■ Provided passage
========================

Tulsidas confirms the sentiment of Prahlada Maharaja. Any person who has found the peerless occupation that is devotional service feels the same way. They experienced the life devoid of devotion already. That was their previous life. They tried different aspects of bhukti, mukti and siddhi, which are enjoyment, renunciation and mystic perfection respectively. They rightfully concluded that these things were lacking in taste. It was the same old thing, just done on different days.

śrī-prahrāda uvāca
matir na kṛṣṇe parataḥ svato vā
mitho ’bhipadyeta gṛha-vratānām
adānta-gobhir viśatāṁ tamisraṁ
punaḥ punaś carvita-carvaṇānām

“Prahlada Maharaja replied: Because of their uncontrolled senses, persons too addicted to materialistic life make progress toward hellish conditions and repeatedly chew that which has already been chewed. Their inclinations toward Krishna are never aroused, either by the instructions of others, by their own efforts, or by a combination of both.” (Shrimad Bhagavatam, 7.5.30)

[Prahlada Maharaja]The nature of the playing field is the cause of the lack of taste. In an existence exclusively devoted to material sense gratification, there isn’t enough that can be done to find full satisfaction. We can think of it like the response to regularly taking a specific drug. After enough time, the effectiveness diminishes. The stimulation from a cup of coffee is strong for a person drinking it for the first time. Yet another person can drink the same cup and not feel much, as they are accustomed to consuming caffeine on a regular basis.

The senses become desensitized to more and more sense gratification. Renunciation is then the typical response, but that doesn’t bring lasting happiness either. If the car alarm outside stopped blaring, that would make you happy for a little bit. But then you need something to do after that. After a while, you won’t even remember that the alarm was a problem. Renunciation is not complete happiness; it is simply an aversion to things that have become tasteless.

“But what if someone doesn’t feel this way yet? Yes, the wise person understands that spirit is the essence of all living things. Spirit is what lasts beyond the temporary matter. But why spoil the fun for everyone? Aren’t they better off not knowing about the spiritual nature? If they are happy in sense gratification, just leave them alone. It seems like the more knowledgeable you become, the more you find things in life to be tasteless.”

========================

■ Task details
Give the passage on Prahlada Maharaja again, starting with "śrī-prahrāda uvāca" and going on through "(Shrimad Bhagavatam, 7.5.30)", and substitute "Lord Krishna" for "Krishna".

■ Entries from a data source
========================

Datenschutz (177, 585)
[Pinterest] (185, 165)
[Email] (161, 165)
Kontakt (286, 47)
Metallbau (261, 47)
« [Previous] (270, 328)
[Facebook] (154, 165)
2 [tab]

========================

■ Written answer
śrī-prahrāda uvāca
matir na kṛṣṇe parataḥ svato vā
mitho ’bhipadyeta gṛha-vratānām
adānta-gobhir viśatāṁ tamisraṁ
punaḥ punaś carvita-carvaṇānām

“Prahlada Maharaja replied: Because of their uncontrolled senses, persons too addicted to materialistic life make progress toward hellish conditions and repeatedly chew that which has already been chewed. Their inclinations toward Lord Krishna are never aroused, either by the instructions of others, by their own efforts, or by a combination of both.” (Shrimad Bhagavatam, 7.5.30)